> [WORK INSTRUCTIONS]:
Reproduce the entries below, substituting "interface assistant" for every occurrence of "GUI agent" and leaving everything else unchanged. Omit the pictures from your output.

> [RECORDS FOR THE TASK]:
## begin

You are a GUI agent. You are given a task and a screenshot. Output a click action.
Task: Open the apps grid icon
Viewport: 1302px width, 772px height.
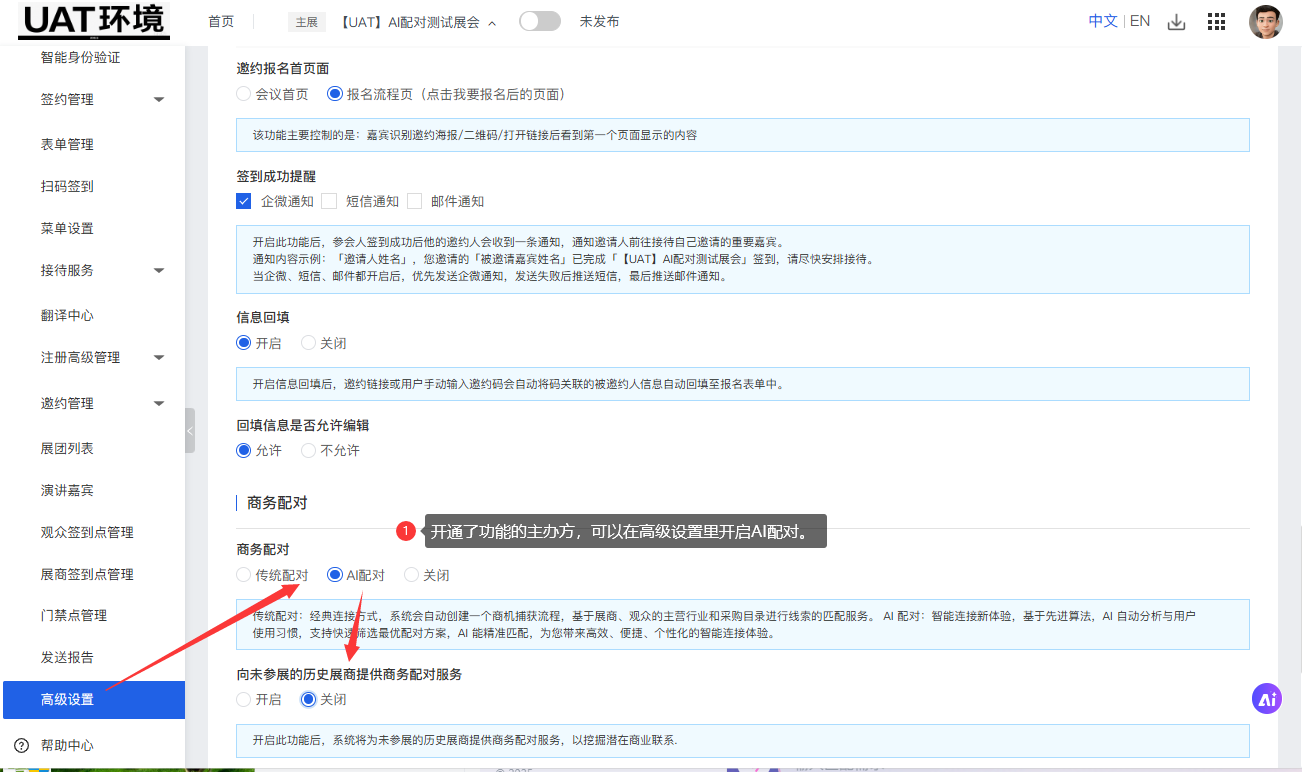click(1217, 22)
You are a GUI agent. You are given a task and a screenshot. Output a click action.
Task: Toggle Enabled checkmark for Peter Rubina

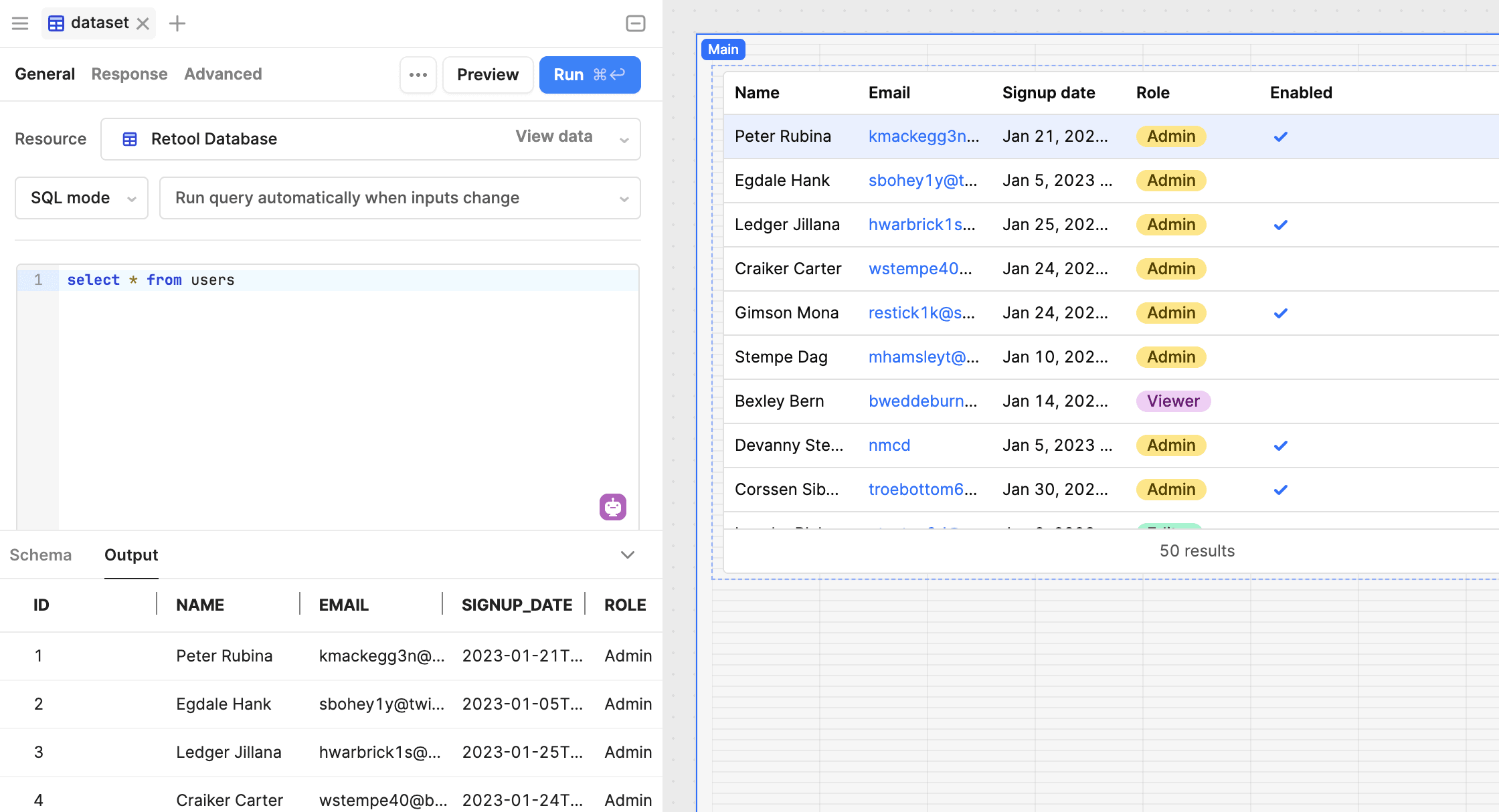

## end

> [TASK OUTPUT]:
You are a interface assistant. You are given a task and a screenshot. Output a click action.
Task: Open the apps grid icon
Viewport: 1302px width, 772px height.
click(1217, 22)
You are a interface assistant. You are given a task and a screenshot. Output a click action.
Task: Toggle Enabled checkmark for Peter Rubina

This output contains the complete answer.